> [ACTION ITEM]
Only the lines that hold "computer" should be in the answer, each copied from the data below.

> [Stored items]
━━━━━━━━━━
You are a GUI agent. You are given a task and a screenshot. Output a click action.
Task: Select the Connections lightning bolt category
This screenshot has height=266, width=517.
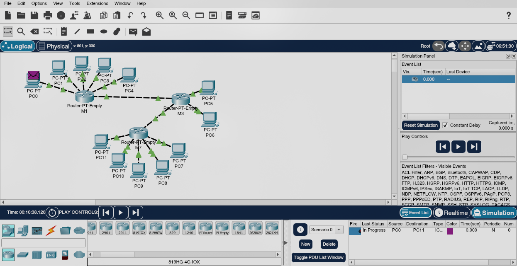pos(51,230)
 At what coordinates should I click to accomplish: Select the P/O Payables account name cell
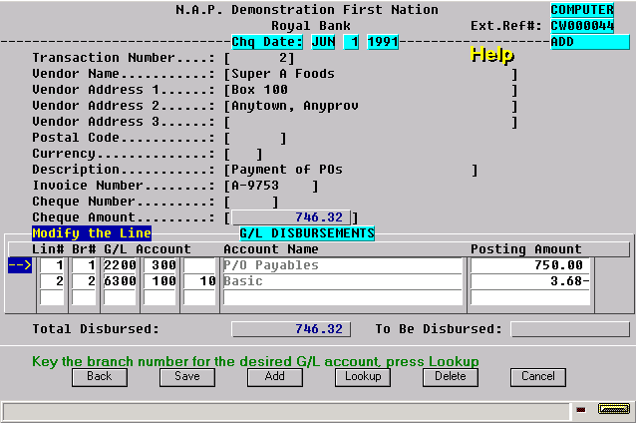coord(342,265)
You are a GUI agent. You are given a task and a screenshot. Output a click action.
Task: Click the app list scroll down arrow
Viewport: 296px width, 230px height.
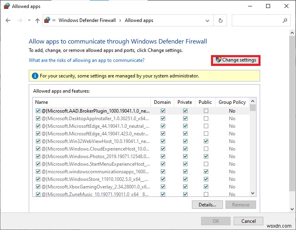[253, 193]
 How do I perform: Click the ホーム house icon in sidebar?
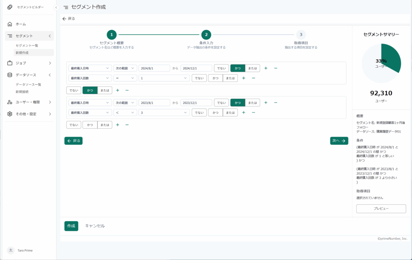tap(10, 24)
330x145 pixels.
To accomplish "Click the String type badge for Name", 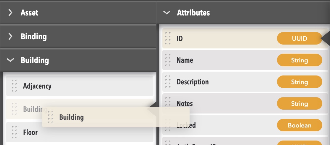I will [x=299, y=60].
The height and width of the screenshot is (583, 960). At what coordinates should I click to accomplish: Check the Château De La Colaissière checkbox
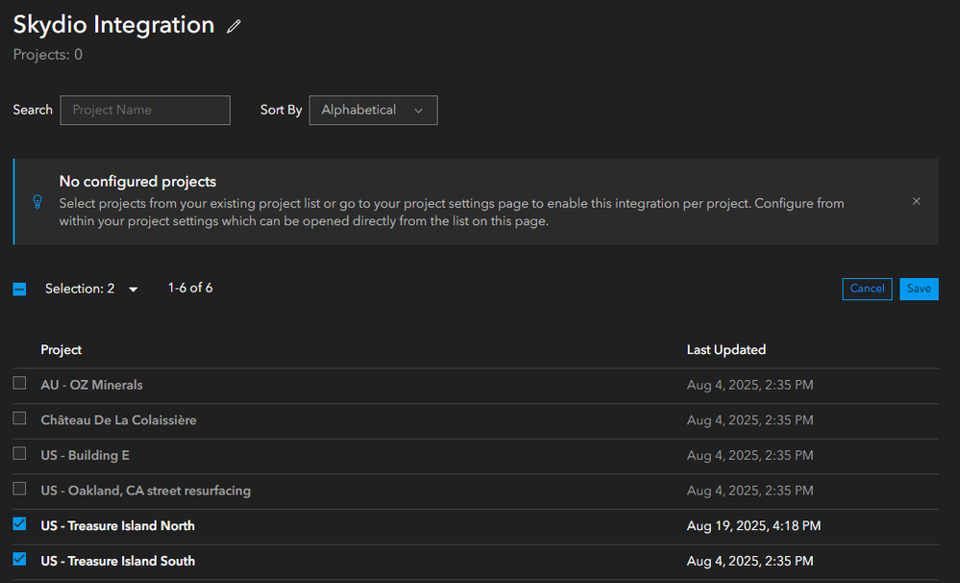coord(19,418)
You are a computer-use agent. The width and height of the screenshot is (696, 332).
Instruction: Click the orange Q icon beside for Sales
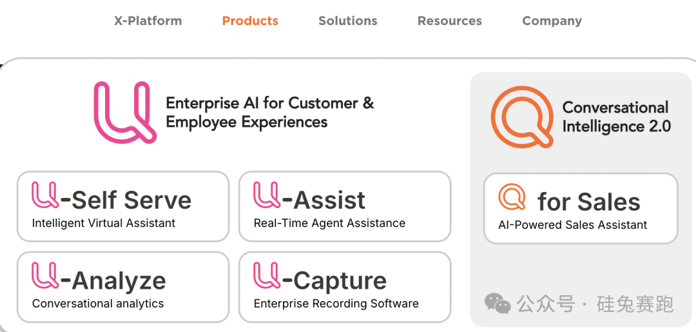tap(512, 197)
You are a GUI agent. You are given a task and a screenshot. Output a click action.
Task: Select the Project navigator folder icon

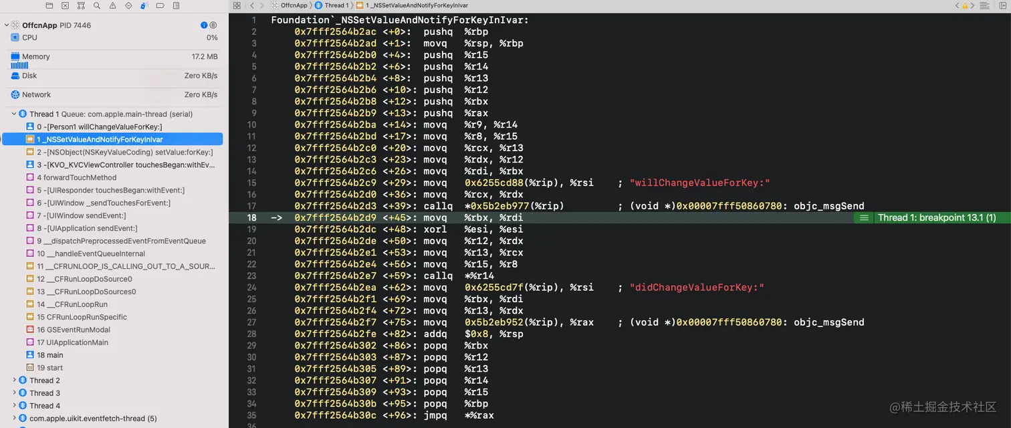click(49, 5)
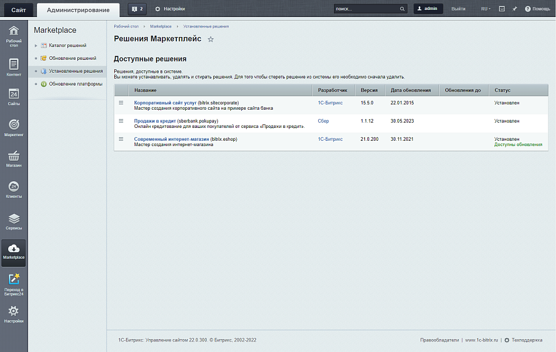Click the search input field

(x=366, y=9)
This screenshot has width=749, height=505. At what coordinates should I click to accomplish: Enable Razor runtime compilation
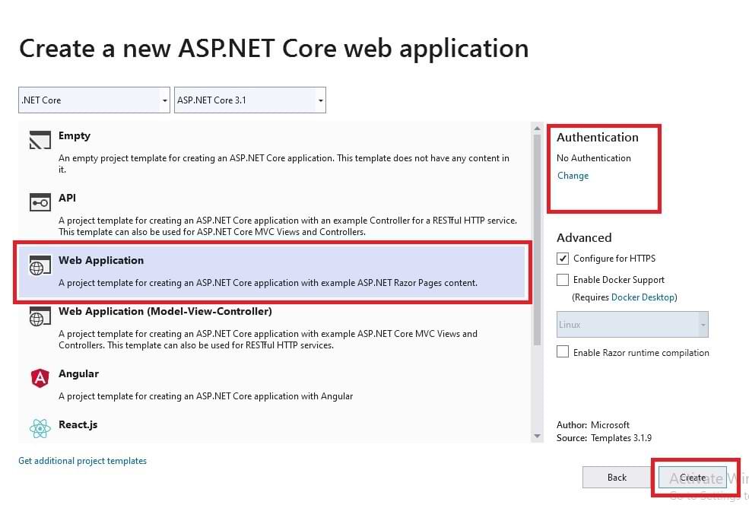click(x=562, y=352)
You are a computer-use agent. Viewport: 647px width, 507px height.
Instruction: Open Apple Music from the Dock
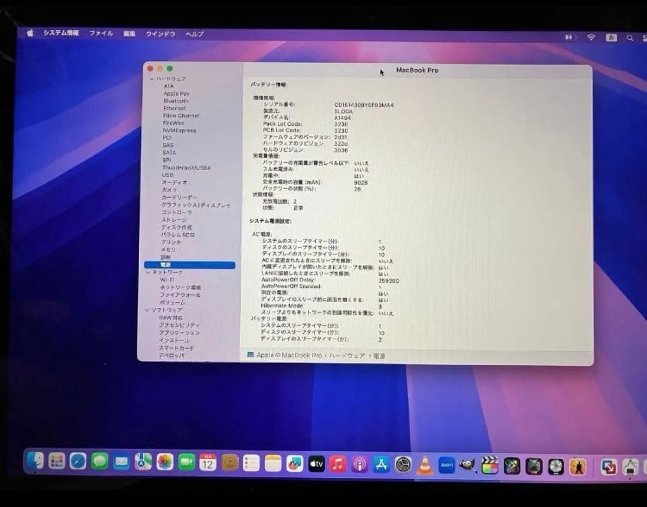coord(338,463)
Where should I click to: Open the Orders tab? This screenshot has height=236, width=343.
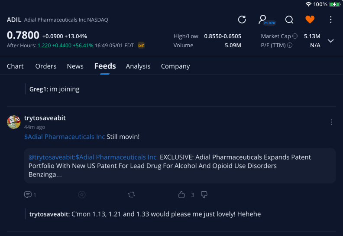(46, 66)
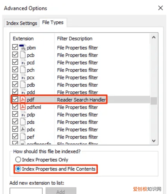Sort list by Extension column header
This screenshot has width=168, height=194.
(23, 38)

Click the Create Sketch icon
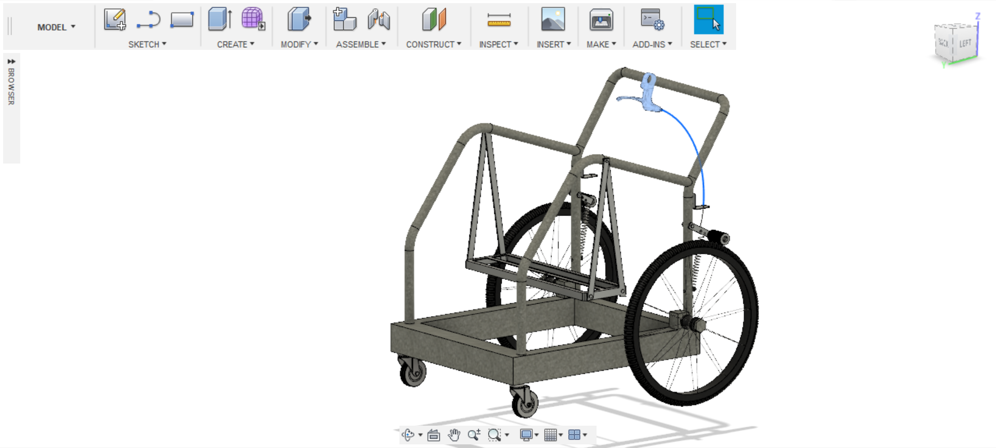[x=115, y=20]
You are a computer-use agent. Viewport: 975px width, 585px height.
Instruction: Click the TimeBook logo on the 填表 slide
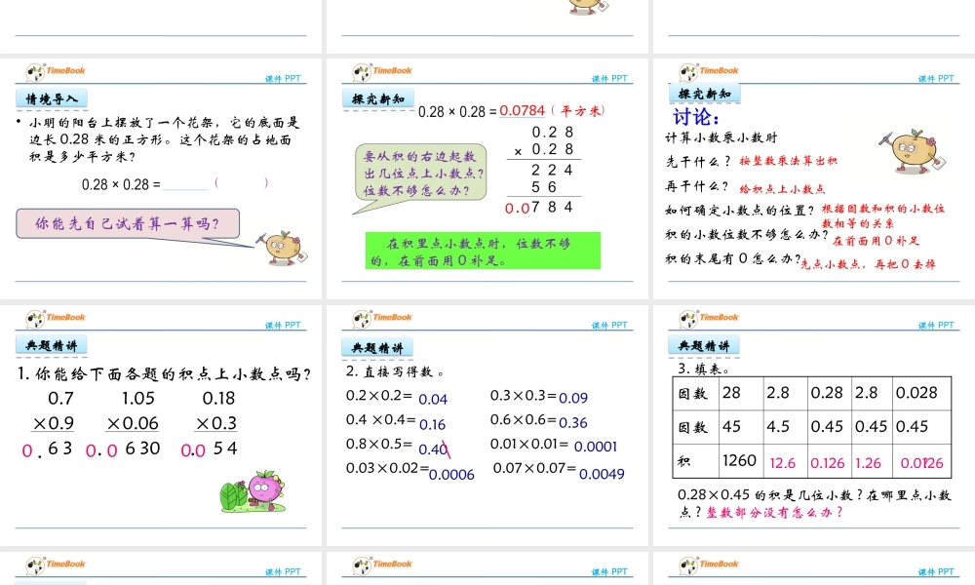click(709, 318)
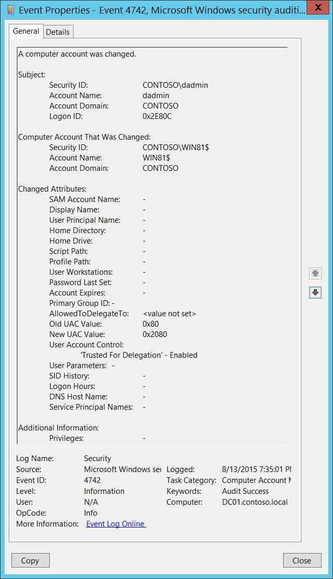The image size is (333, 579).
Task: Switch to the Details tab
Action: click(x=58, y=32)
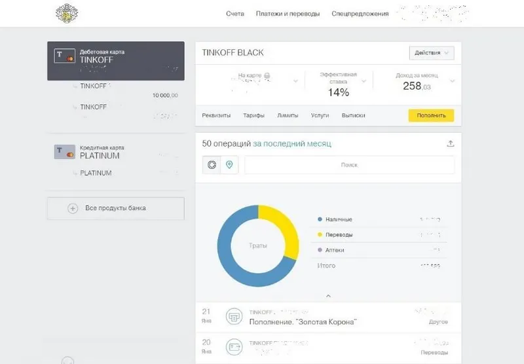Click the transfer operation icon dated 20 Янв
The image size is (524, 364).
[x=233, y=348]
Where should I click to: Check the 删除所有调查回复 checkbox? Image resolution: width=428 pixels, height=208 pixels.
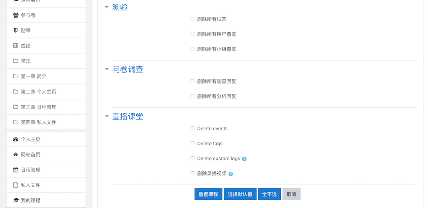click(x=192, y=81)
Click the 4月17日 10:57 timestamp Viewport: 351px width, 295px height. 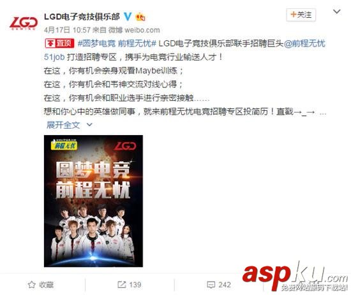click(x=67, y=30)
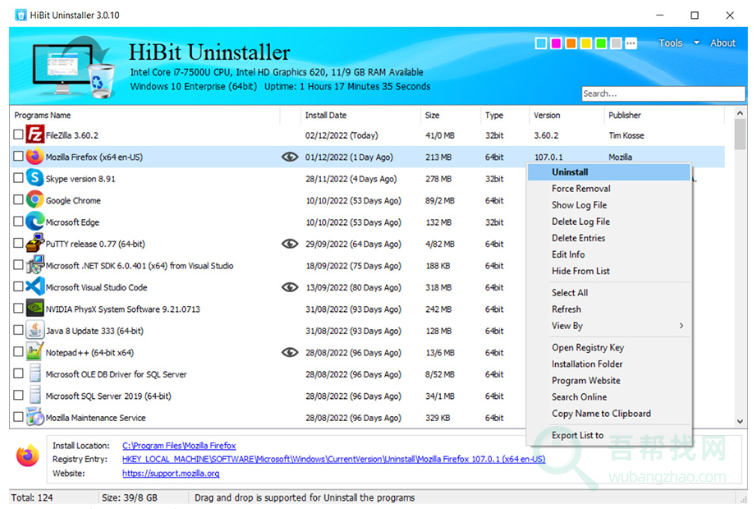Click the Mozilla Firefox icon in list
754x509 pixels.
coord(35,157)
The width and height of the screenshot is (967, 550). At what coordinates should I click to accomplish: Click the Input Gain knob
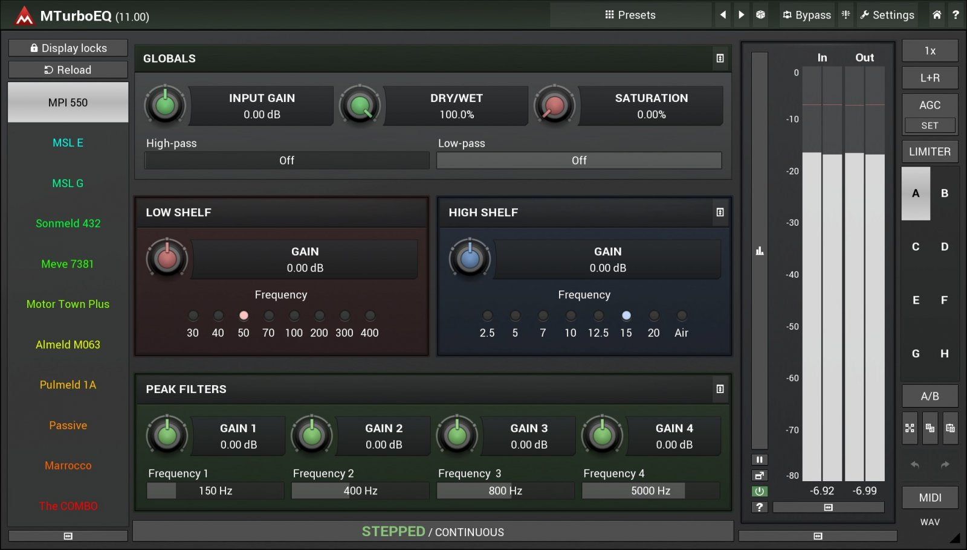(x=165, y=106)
━━━━━━━━━━
> [RESULT OF THIS EXERCISE]
You are a computer-use agent. The width and height of the screenshot is (696, 332).
You are a computer-use agent. Viewport: 647px width, 507px height.
You are a computer-use agent. Viewport: 975px width, 585px height.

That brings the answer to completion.